As winter is slowly creeping upon us, many of us will “winterize” our automobiles, including a change of antifreeze. Antifreeze is quite tasty to our canine and feline friends, however it is EXTREMELY TOXIC, causing kidney failure that is often fatal in just a few days.
It only takes a very little amount of lapped up antifreeze for it to be fatal. If a cat walks through a puddle of antifreeze and then licks its paws, it can ingest enough antifreeze to cause death. And as little as 5 tablespoons can kill a medium sized dog.
If you are at all suspicious that your pet may have ingested antifreeze, contact your veterinarian immediately. Signs of antifreeze poisoning depend upon the time after ingestion. In the first few hours after ingestion the pet may be depressed and staggering and may have seizures. They may drink lots of water, urinate large amounts, and vomit. Signs of kidney failure include depression and vomiting. Treatment for antifreeze poisoning needs to be started as soon after ingestion as possible to be effective. The earlier the treatment is started, the greater the chance of survival. Once kidney failure develops, most animals will die.
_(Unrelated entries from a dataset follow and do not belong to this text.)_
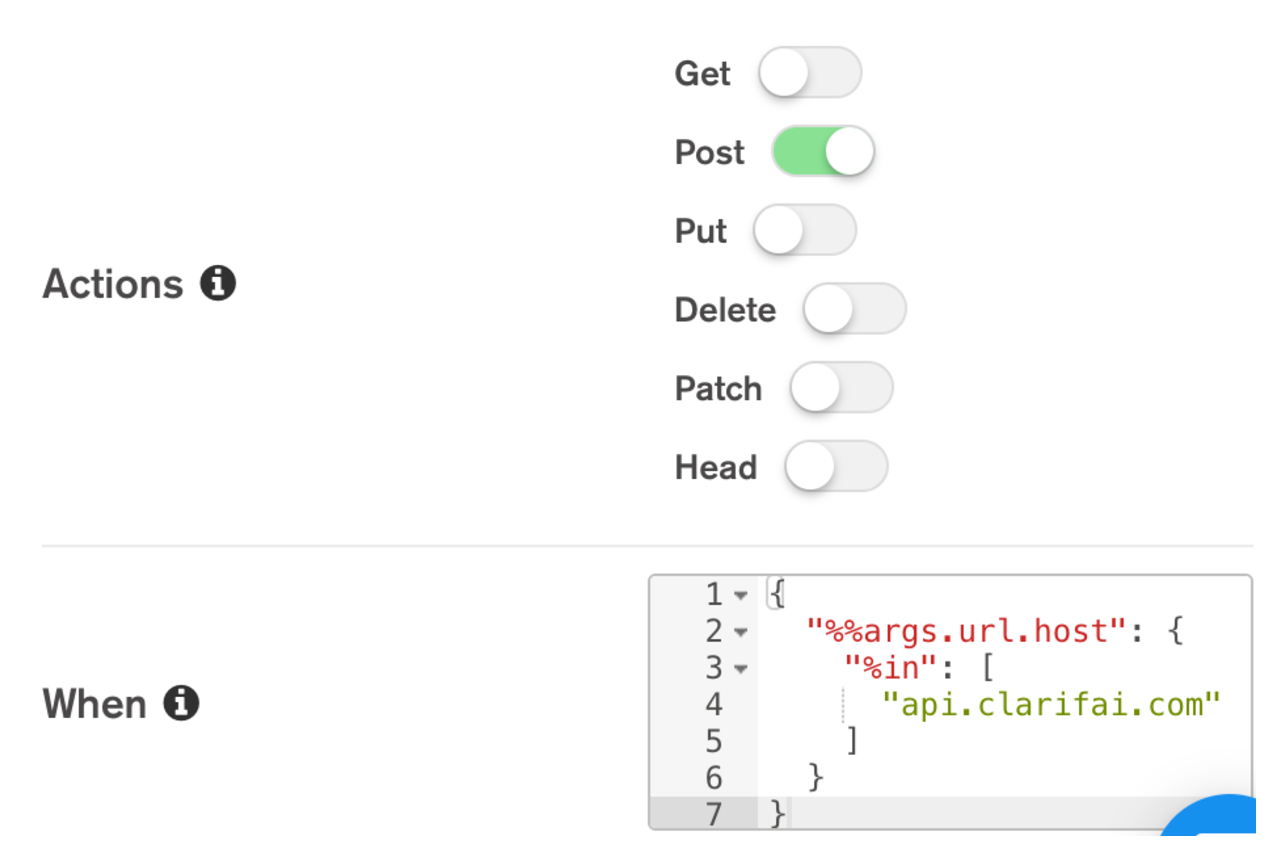Click line number 6 in the gutter
Viewport: 1272px width, 854px height.
click(x=713, y=778)
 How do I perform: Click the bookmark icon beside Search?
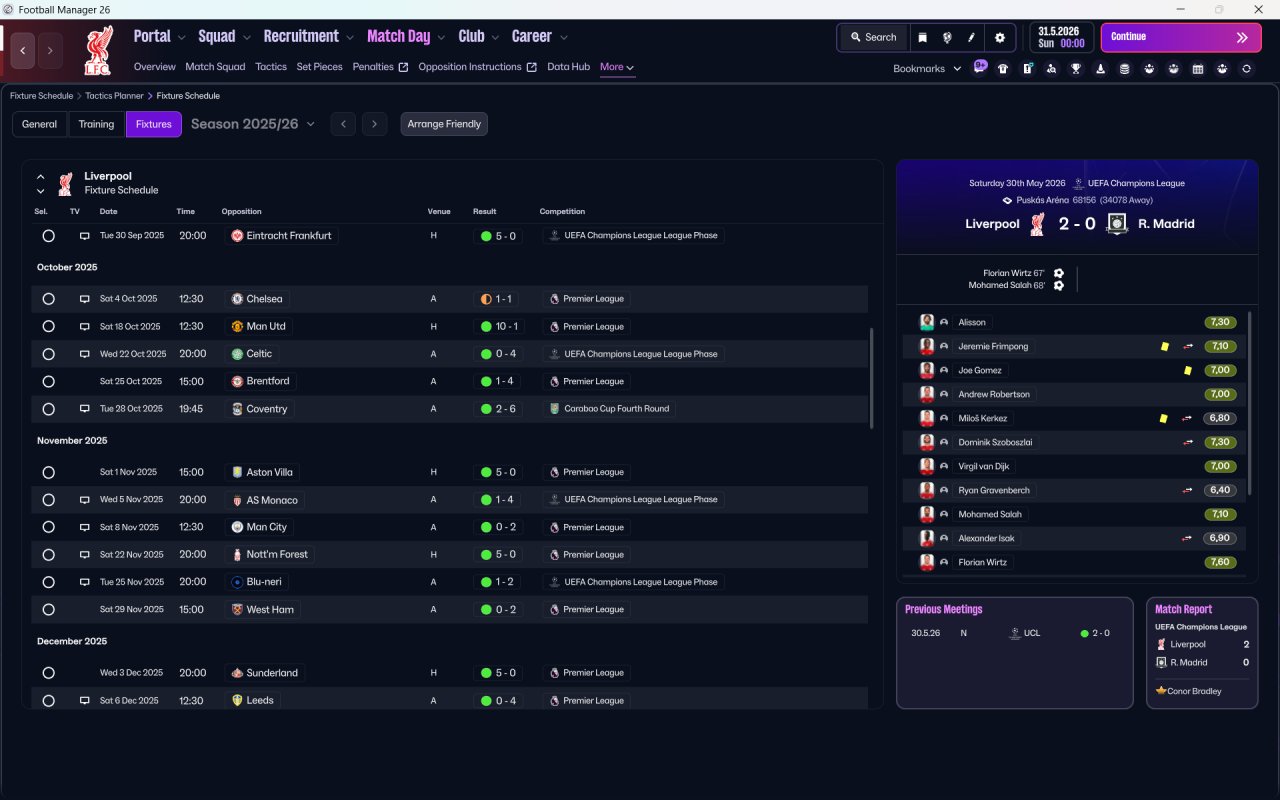pyautogui.click(x=923, y=37)
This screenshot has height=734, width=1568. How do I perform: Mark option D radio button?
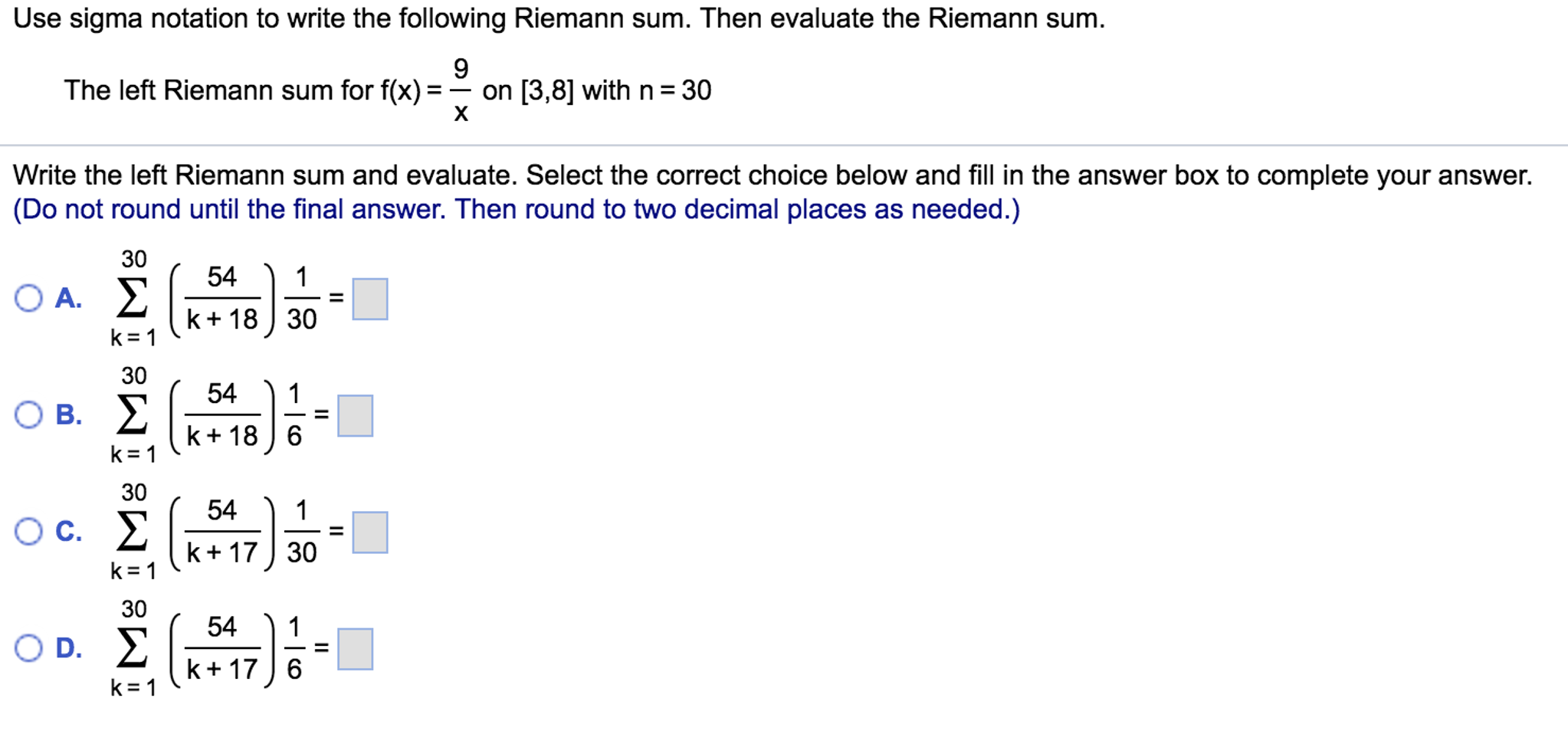pyautogui.click(x=28, y=648)
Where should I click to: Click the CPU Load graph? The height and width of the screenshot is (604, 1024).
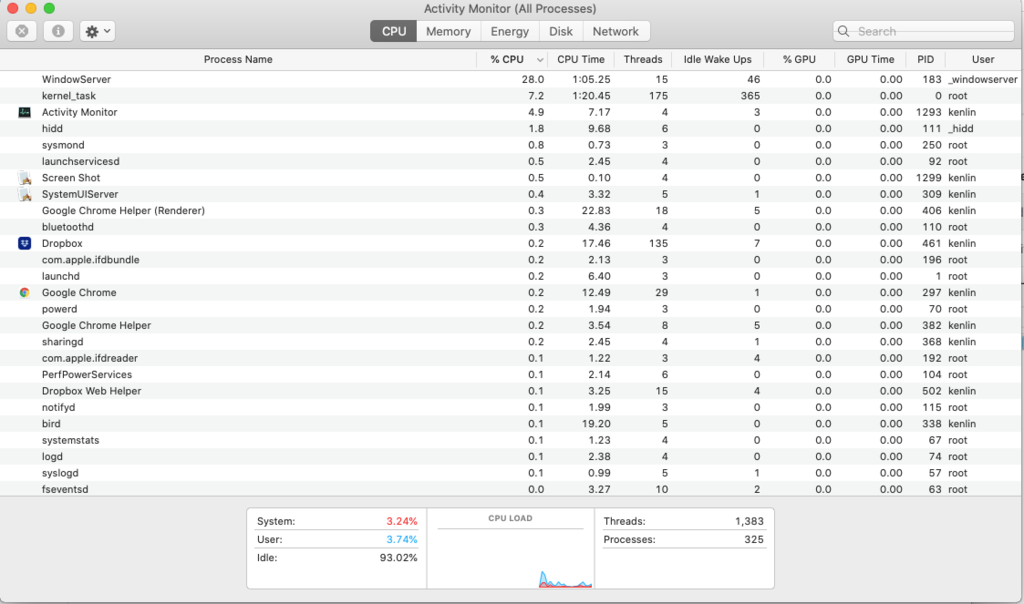510,555
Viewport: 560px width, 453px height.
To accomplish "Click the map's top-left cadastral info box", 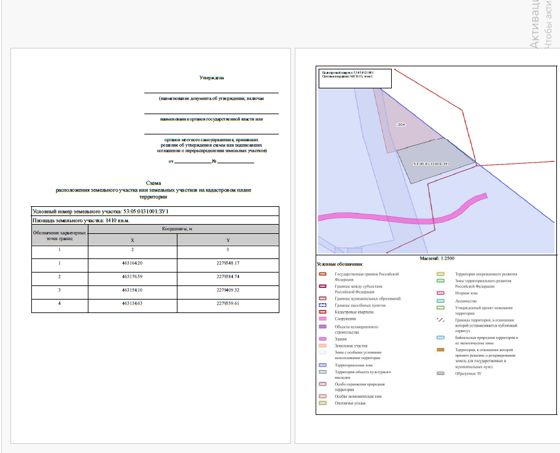I will (x=355, y=78).
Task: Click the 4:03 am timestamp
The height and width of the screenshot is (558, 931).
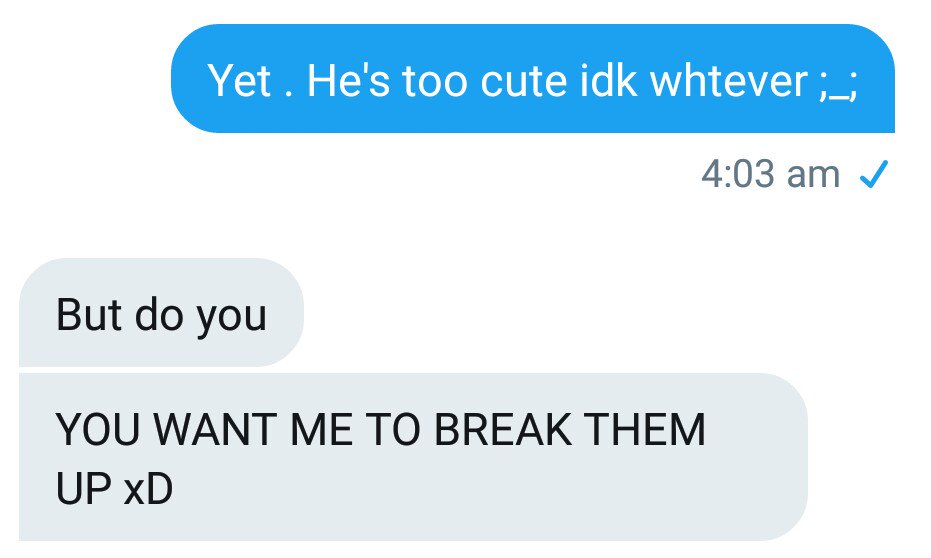Action: (x=771, y=175)
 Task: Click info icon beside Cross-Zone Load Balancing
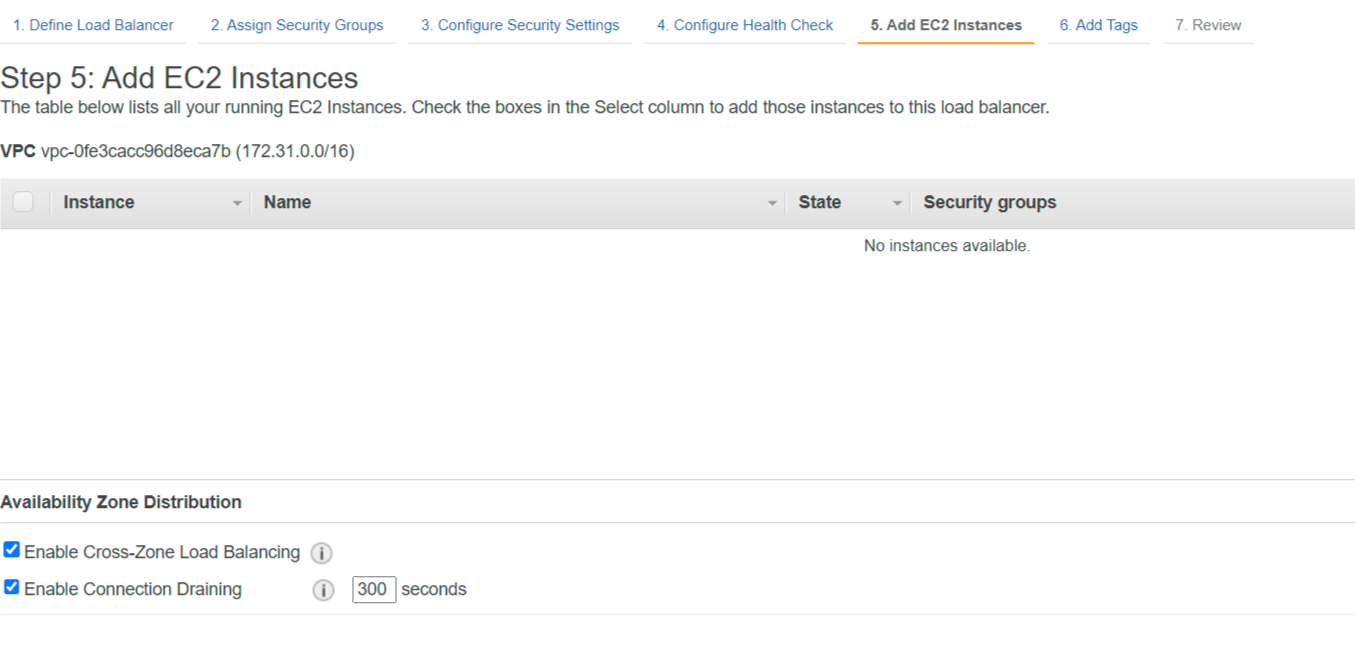pyautogui.click(x=321, y=553)
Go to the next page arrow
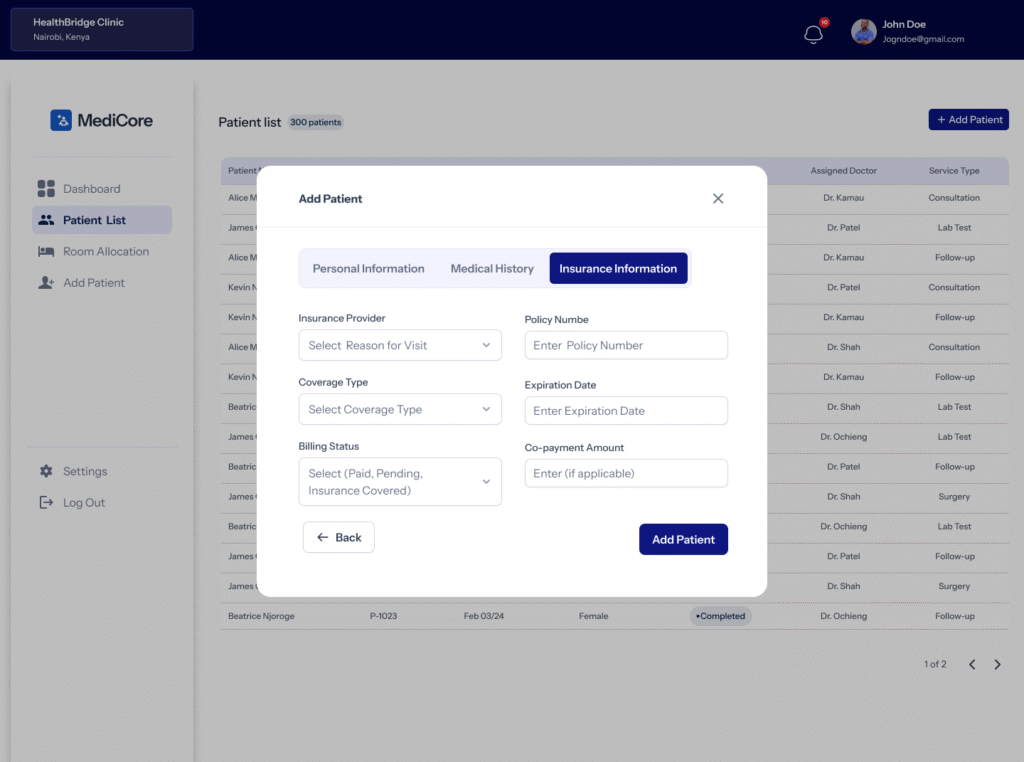1024x762 pixels. pyautogui.click(x=997, y=664)
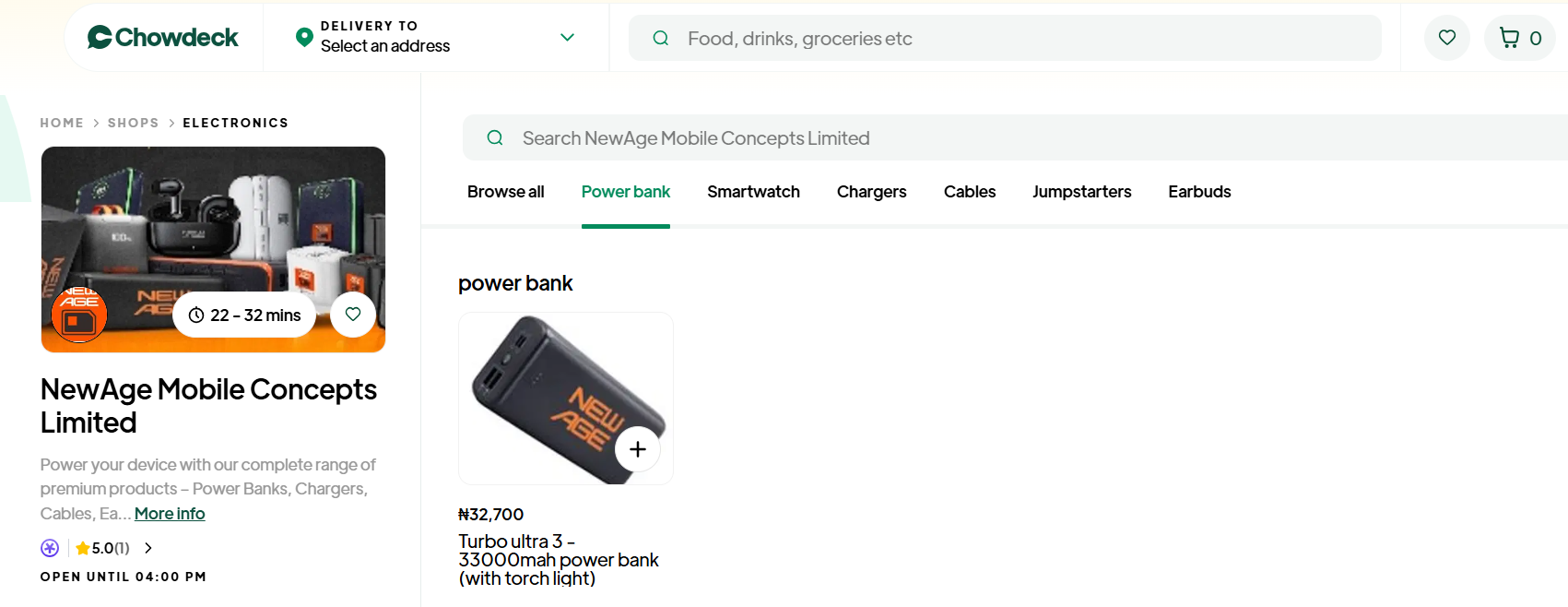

Prevent Antifreeze poisoning
- keep new and used antifreeze in a sealed, leak proof container
- take used antifreeze to a service station for disposal – don’t pour it on the ground
- check driveways for puddles of antifreeze that may have leaked from the car
- consider the use of alternative antifreeze products that are less toxic to pets
- if antifreeze is placed in toilets make sure the lid is down and the door to the room is closed.
Cold Weather Pet Tips
Unseasonably cold weather is slowly approaching, so make sure you give special attention to your pets, if they live indoors or outdoors.
When you take your inside pooch out for a “bathroom break”, stay out with them. If you’re cold enough to go inside, it probably is too cold for the pet to stay out much longer as well.
When your pet comes back to the comfort of the indoors, make sure to wipe its paws and belly to ensure there are no ice pebbles clinging between the toes or on the soles of the feet.
Outdoor cats will seek warmth and sometimes this includes near or on a car engine. This means that if they don’t move when you go out to start the engine the next time, they can be seriously injured or killed. Before starting the engine, rap on the hood a couple of times to chase them off from beneath the hood.
Pets that move about on sidewalks, driveways or streets run the risk of picking up rock salt, ice pellets, and other chemicals in their foot pads. Each time they are brought in, make certain to wipe all four feet thoroughly – in between each toe and on the sole. There is a tendency for them to lick the salt off their feet, which can cause some gastro-intestinal irritation. Excessive licking can also irritate the delicate tissue between the toes. You may try “winter booties” to protect your pets’ paws – but it may take some time for your pet to get used to them on their feet.
For short coated breeds like French Bulldogs, Greyhounds, Boston terriers and Chihuahuas, you might want to put them in a protective sweater before taking them outside.
Be particularly careful when escorting elderly, arthritic pets outside. They will become stiff and tender quickly and may find it difficult to move about in the snow or on ice. Keep them tethered tightly to your side if the route to the yard is icy. A bad slip can cause a ruptured disc, broken leg, or other major injury.
If you live near a pond or lake, don’t allow your pets to run loose. They may head for thin ice and fall through if they are not familiar with icy ponds. It is very difficult to escape and equally challenging for you to reach the site safely.
Let’s face this winter head on, being proactive and preventive for our pets!!